**GIVEN DATA:**
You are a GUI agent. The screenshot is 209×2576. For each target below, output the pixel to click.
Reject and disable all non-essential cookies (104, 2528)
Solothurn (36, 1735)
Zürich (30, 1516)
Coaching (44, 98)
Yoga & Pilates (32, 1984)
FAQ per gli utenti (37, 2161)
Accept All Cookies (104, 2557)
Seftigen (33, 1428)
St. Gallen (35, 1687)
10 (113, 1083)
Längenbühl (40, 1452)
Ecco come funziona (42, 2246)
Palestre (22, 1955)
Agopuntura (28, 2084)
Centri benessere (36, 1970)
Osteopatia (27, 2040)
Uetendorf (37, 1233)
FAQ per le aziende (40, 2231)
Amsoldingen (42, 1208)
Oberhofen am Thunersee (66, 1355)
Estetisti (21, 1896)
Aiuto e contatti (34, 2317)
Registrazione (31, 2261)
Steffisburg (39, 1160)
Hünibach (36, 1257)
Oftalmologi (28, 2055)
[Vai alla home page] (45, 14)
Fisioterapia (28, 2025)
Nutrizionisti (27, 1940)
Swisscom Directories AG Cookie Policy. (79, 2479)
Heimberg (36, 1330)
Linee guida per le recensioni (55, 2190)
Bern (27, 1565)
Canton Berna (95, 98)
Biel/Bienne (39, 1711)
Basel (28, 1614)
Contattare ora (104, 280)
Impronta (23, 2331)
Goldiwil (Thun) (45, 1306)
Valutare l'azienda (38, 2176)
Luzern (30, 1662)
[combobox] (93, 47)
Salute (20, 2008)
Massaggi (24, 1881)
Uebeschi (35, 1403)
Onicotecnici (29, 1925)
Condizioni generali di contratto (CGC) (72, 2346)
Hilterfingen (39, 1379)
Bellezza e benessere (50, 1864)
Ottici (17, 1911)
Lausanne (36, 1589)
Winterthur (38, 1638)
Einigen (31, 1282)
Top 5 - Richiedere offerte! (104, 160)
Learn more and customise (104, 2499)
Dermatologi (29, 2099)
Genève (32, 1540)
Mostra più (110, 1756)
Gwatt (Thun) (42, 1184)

**YOUR INSTRUCTIONS:** State how many lines of the entries above include the word "benessere", offering no text other than the number.

**ANSWER FOR THIS EXERCISE:** 2